Pourquoi les investisseurs s’arrachent les terrains virtuels d’une ville fantôme du métavers ?

Decentraland était censé être une utopie numérique – des flots d’argent sapent cette vision.

Fin mars, Decentraland, le métavers basé sur la blockchain le plus médiatisé, a organisé sa propre Fashion Week, un monument d’art, de musique et de couture virtuels qui a accueilli 108 000 visiteurs uniques en quatre jours.

L’événement a été, d’une certaine manière, une approbation de la technologie blockchain par les grandes marques. Esteé Lauder a distribué gratuitement 10 000 NFT – actifs numériques non fongibles – de wearables lumineux pour avatars. Dolce & Gabbana a organisé un défilé pour présenter ses nouveaux produits numériques. L’artiste musicale Grimes a joué un DJ set dans un avatar conçu par la maison de mode Auroboros. L’extravagance s’est déroulée dans le « Luxury Fashion District » de la plateforme, où une simple parcelle de 16 mètres carrés peut se vendre plus de 15 000 dollars.

Mais l’effervescence qui a entouré la semaine de la mode ne reflète pas la réalité de Decentraland : environ deux ans après le lancement de ce métavers par des développeurs argentins, il s’agit toujours d’un monde peu peuplé et sous-développé. En dehors d’événements comme la Fashion Week, Decentraland ne reçoit qu’environ 25 000 visiteurs par jour, selon ses propres données internes.

§ **Données fournies**:
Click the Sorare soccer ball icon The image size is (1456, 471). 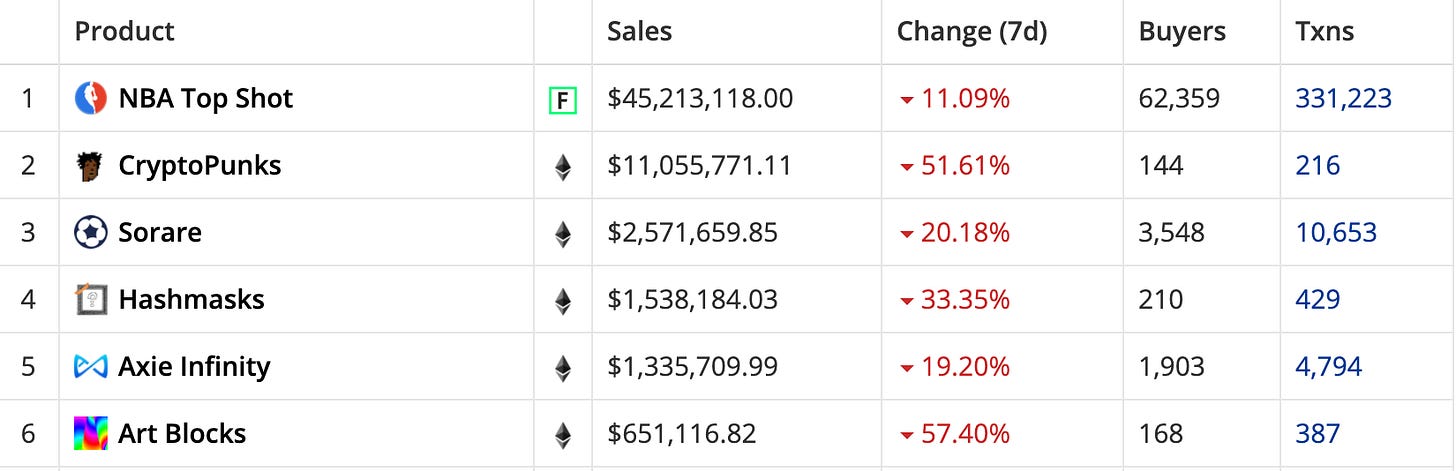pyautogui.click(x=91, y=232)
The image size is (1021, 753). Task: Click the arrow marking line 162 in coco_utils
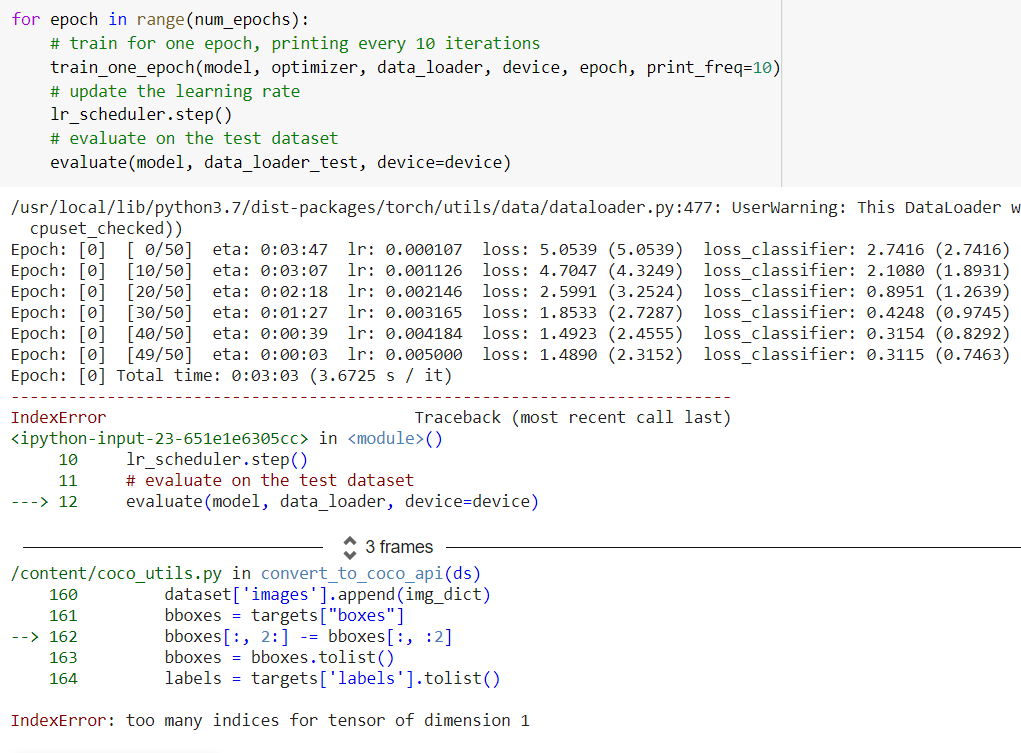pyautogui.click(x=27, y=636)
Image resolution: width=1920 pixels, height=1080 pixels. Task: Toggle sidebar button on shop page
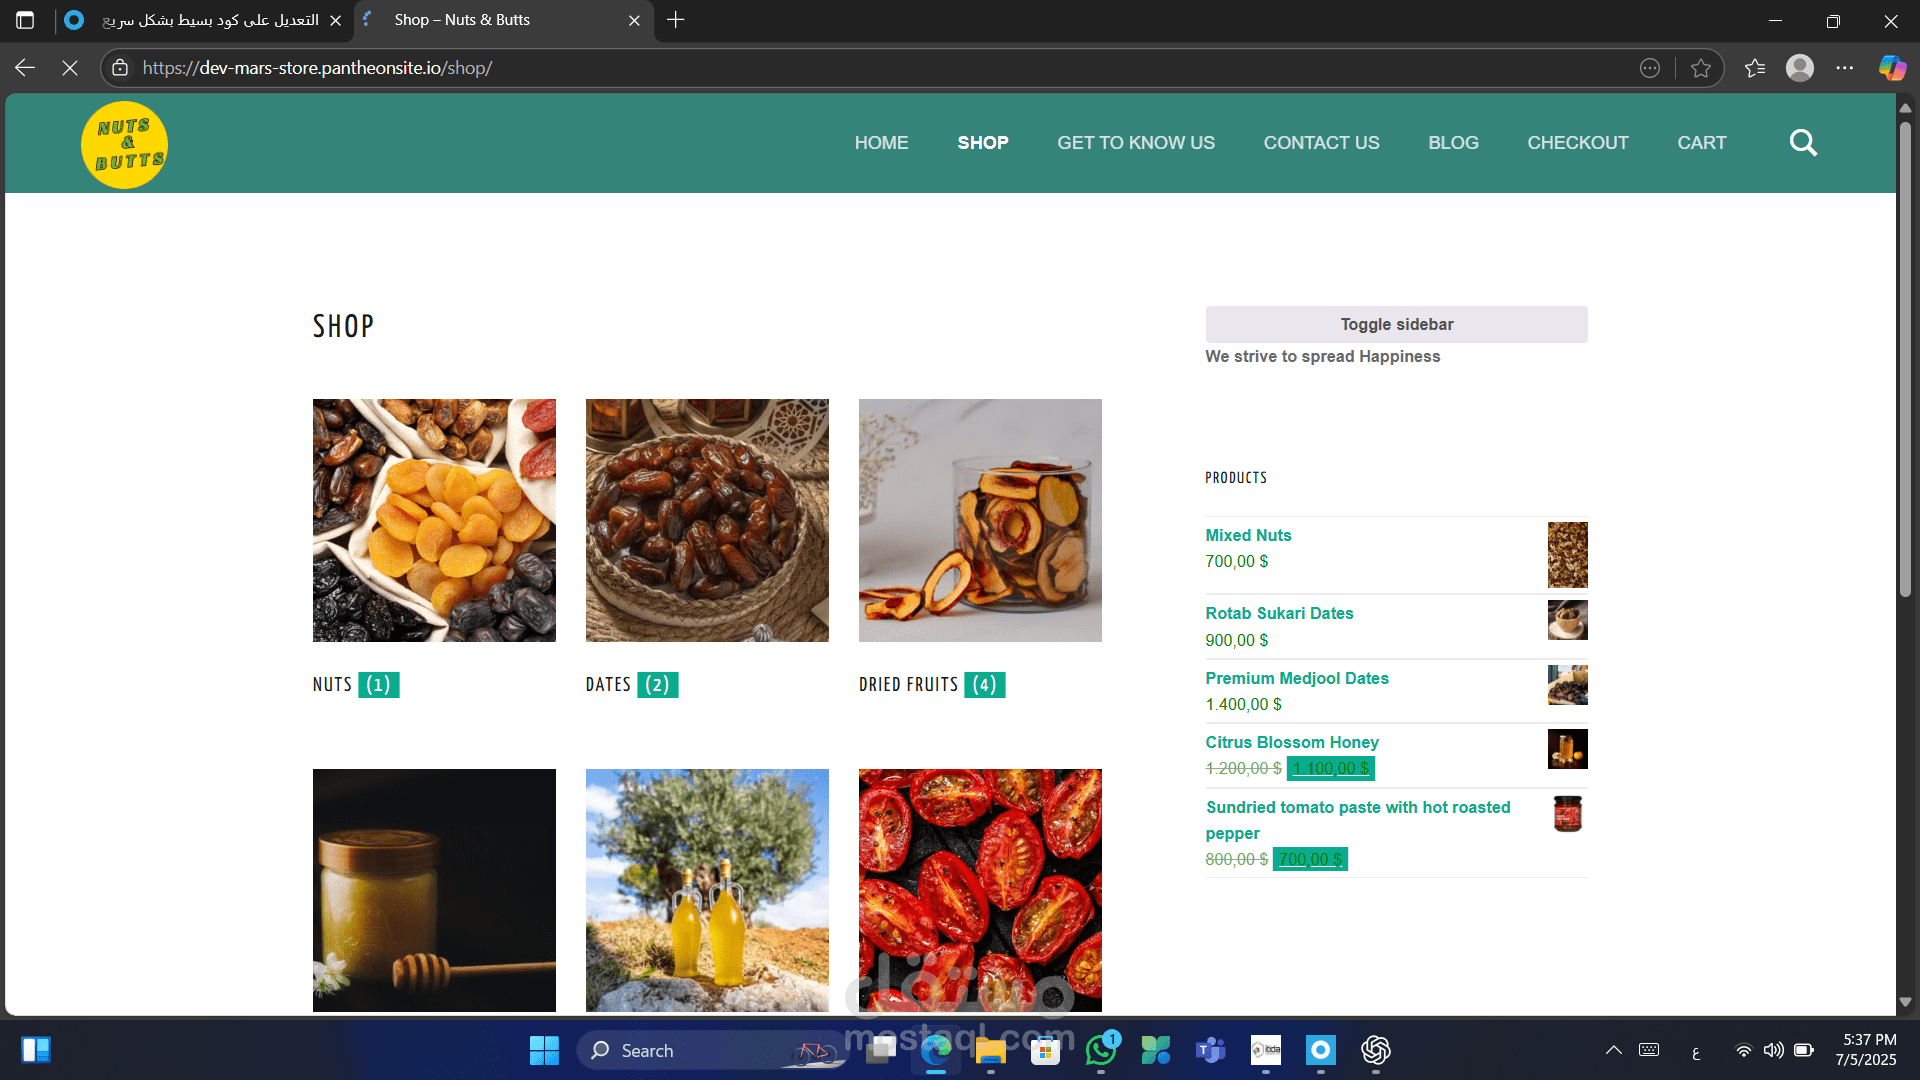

§ **Consigne A**:
Relevez toutes les marques, maisons de mode et artistes nommés dans le texte sur Decentraland à propos de la Fashion Week.
§ **Consigne B**:
Poursuivez le texte sur Decentraland à partir de sa dernière phrase.

§ **Résultat obtenu A**:
Esteé Lauder, Dolce & Gabbana, Grimes, Auroboros

§ **Résultat obtenu B**:
Ce manque d’engagement n’empêche pas les investisseurs de se précipiter pour acheter des biens immobiliers de Decentraland ou de conclure des partenariats avec de grandes marques. La plateforme a été créée dans un esprit de gouvernance communautaire et d’accessibilité, mais bon nombre des dix employés, utilisateurs et investisseurs immobiliers numériques de Decentraland, anciens et actuels, qui se sont entretenus avec Rest of World ont laissé entendre que l’afflux de capitaux menace l’avenir égalitaire de l’utopie numérique.

« Je ne vois tout simplement pas Decentraland comme une plateforme viable pour créer, à moins que les choses ne changent radicalement », a déclaré un utilisateur du métavers, Sin Tachikawa, qui s’est exprimé à condition que Rest of World utilise son nom en ligne. « Le coût est tout simplement trop élevé pour faire quoi que ce soit ».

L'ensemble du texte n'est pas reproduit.